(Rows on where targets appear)

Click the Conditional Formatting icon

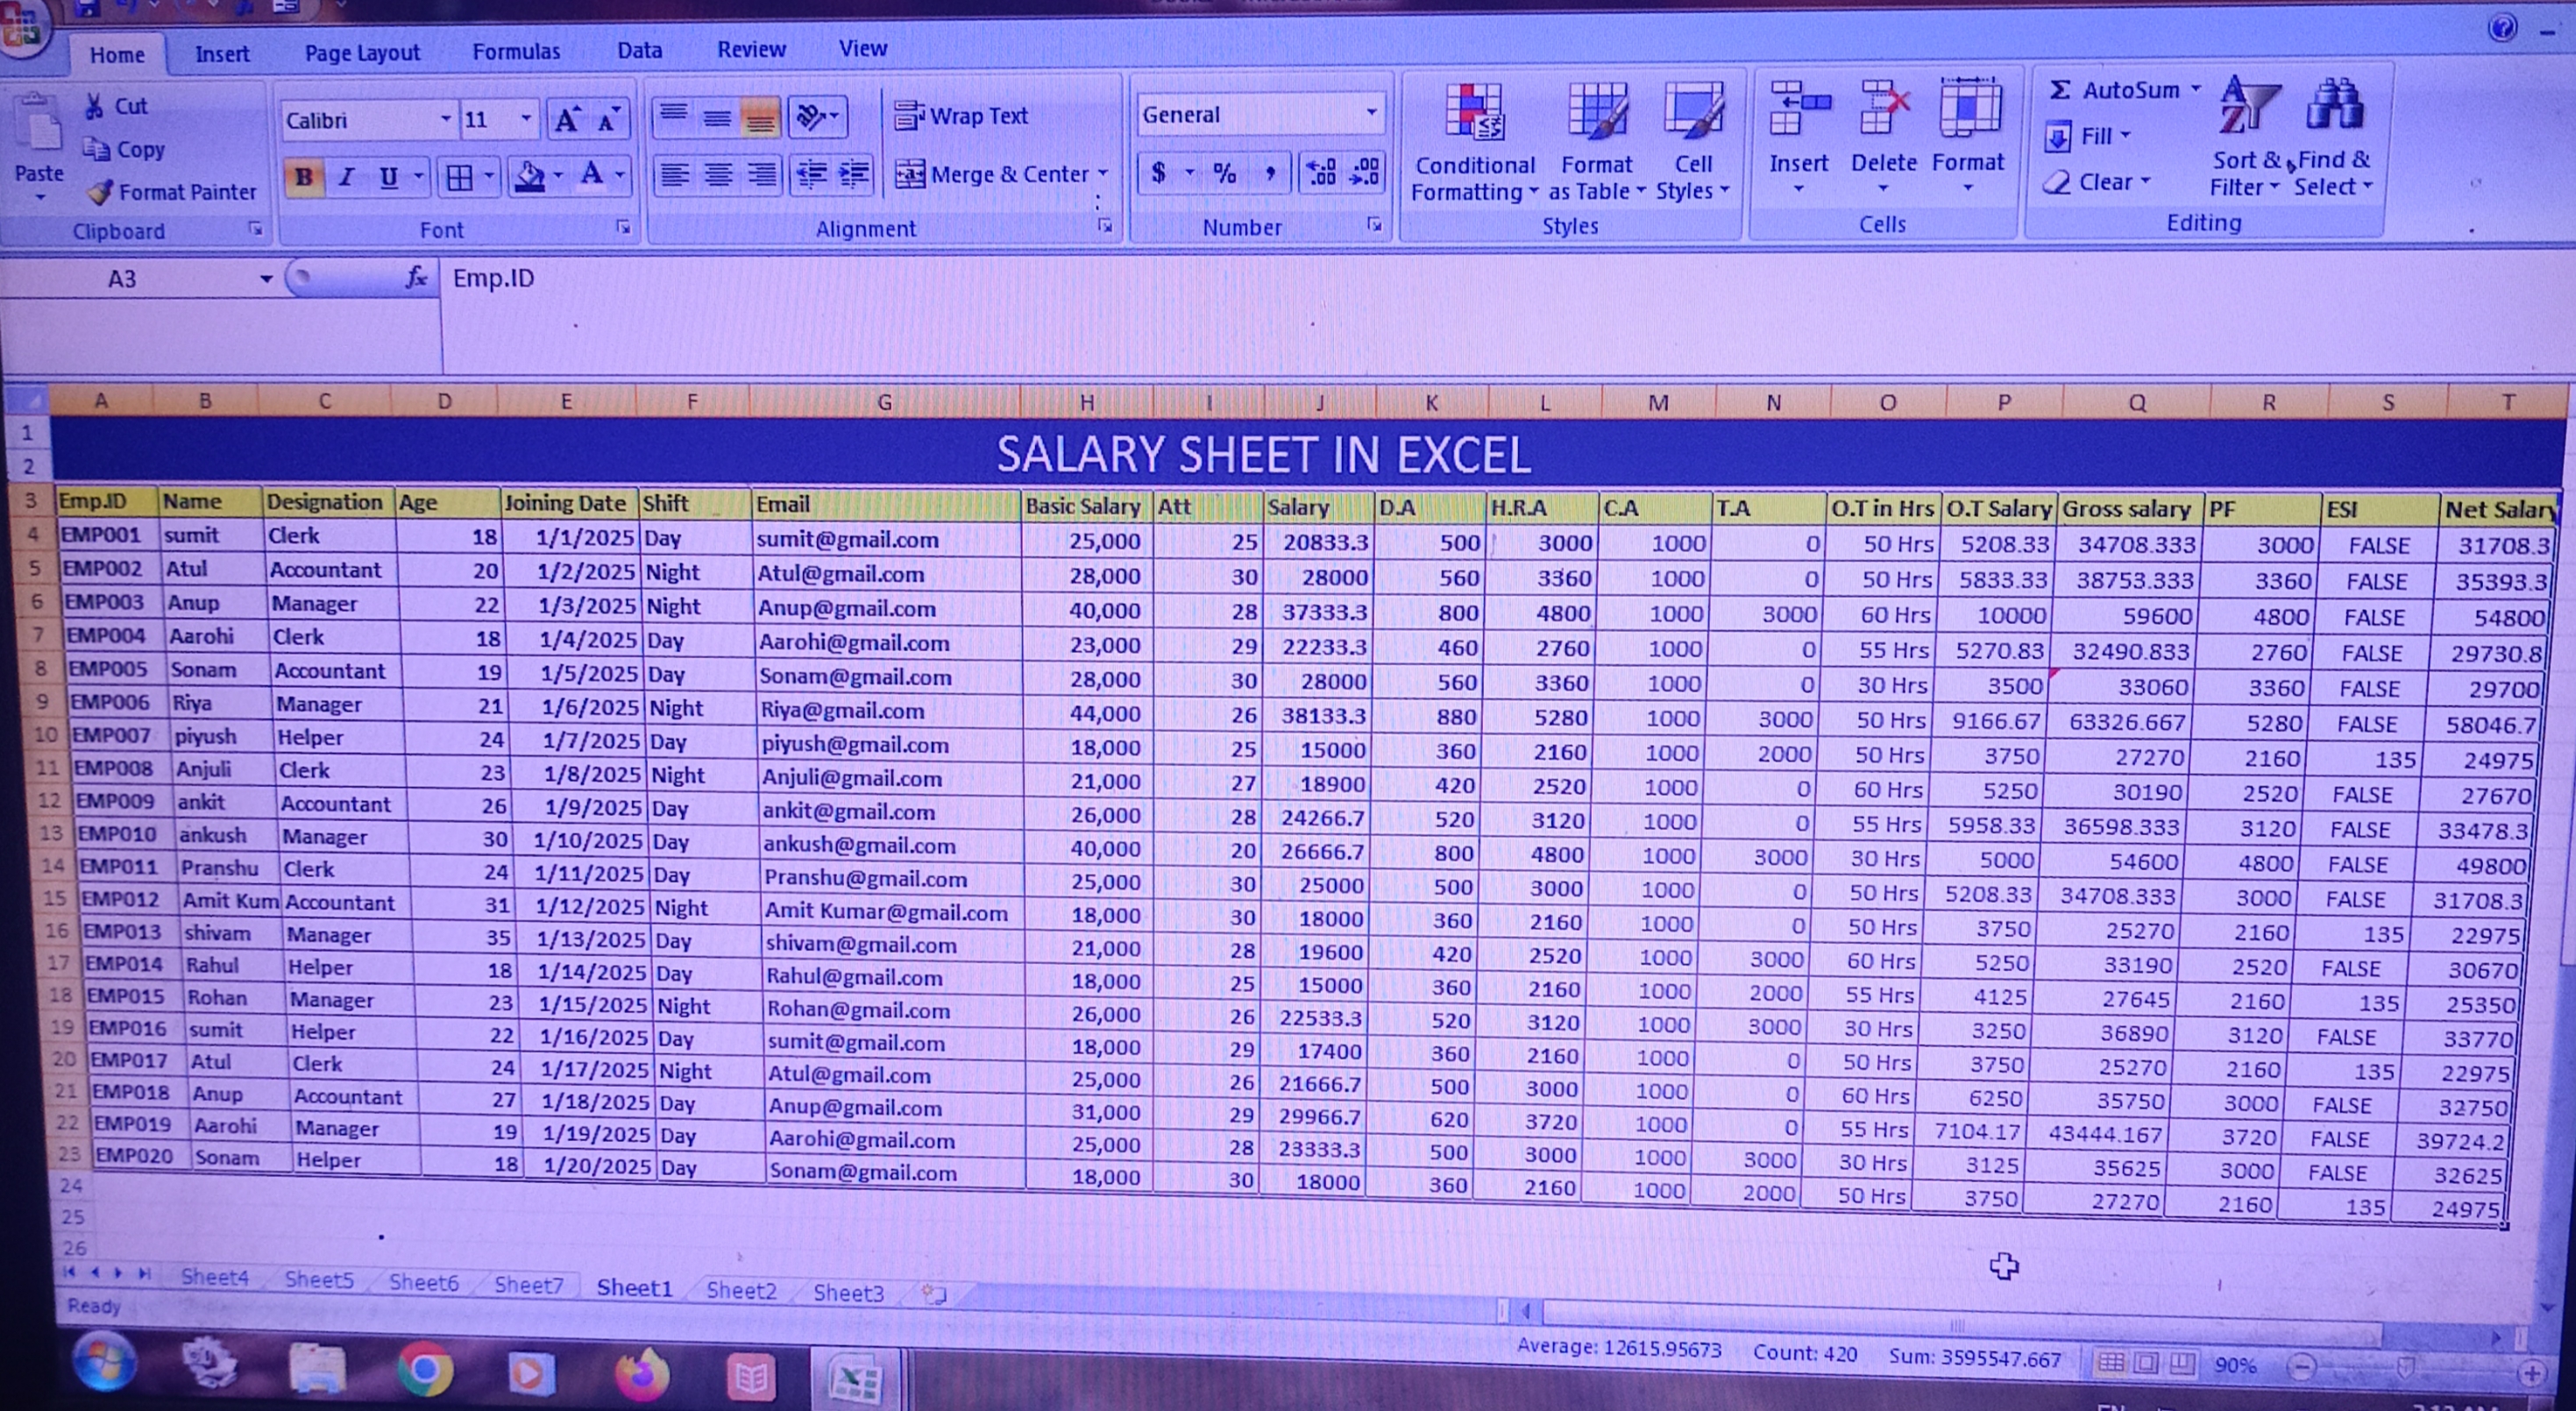tap(1473, 112)
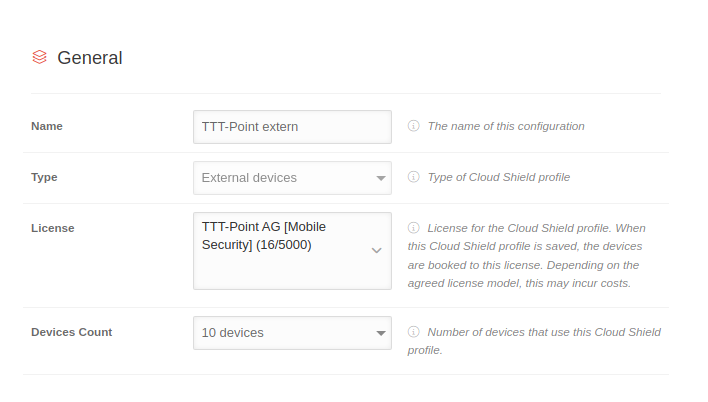Select the 'External devices' value text
This screenshot has width=708, height=402.
tap(249, 178)
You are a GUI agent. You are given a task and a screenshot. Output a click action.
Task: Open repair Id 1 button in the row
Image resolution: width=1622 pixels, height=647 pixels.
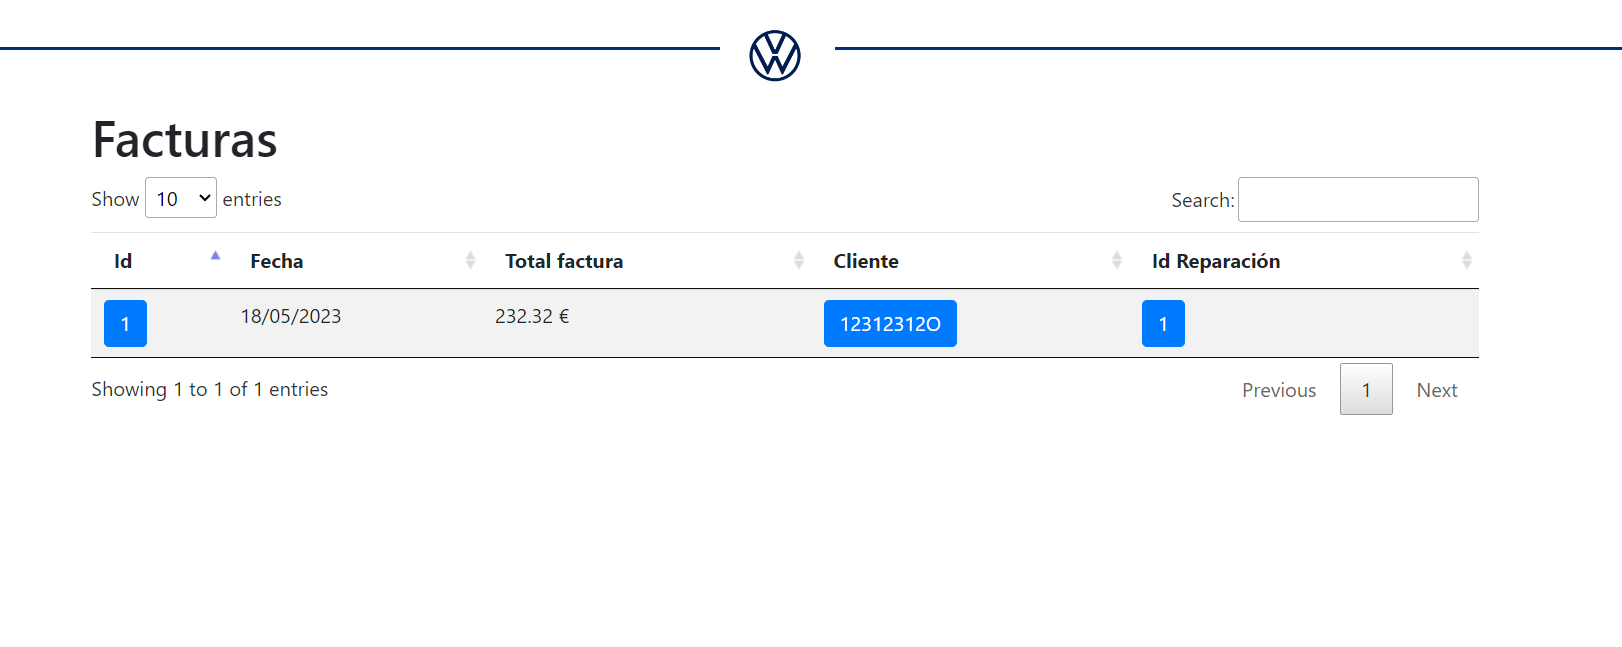point(1163,324)

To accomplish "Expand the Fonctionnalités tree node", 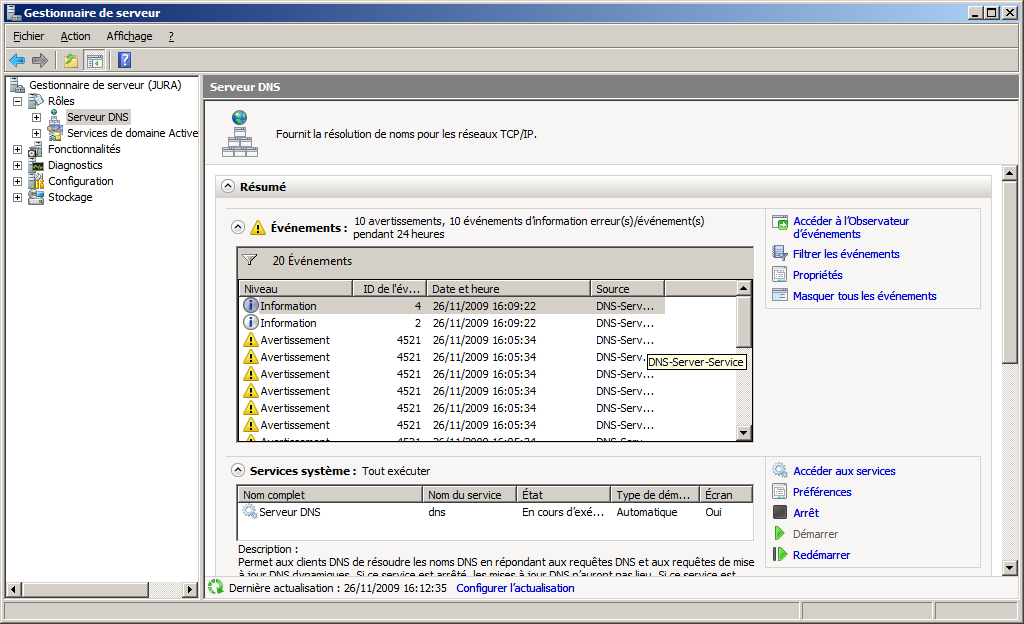I will [18, 149].
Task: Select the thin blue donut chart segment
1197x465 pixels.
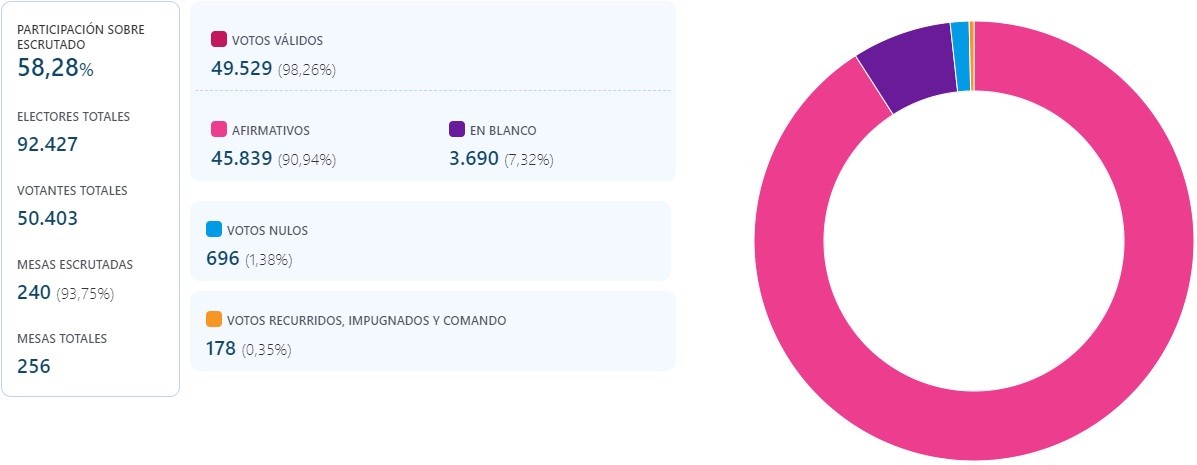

* Exercise goal *
Please arrange the lines from the one containing "Task: Select the" through the end of the records as a numbered list, skipping blank lines and leaving out the pictures.

* Full answer *
1. Task: Select the thin blue donut chart segment
2. 1197x465 pixels.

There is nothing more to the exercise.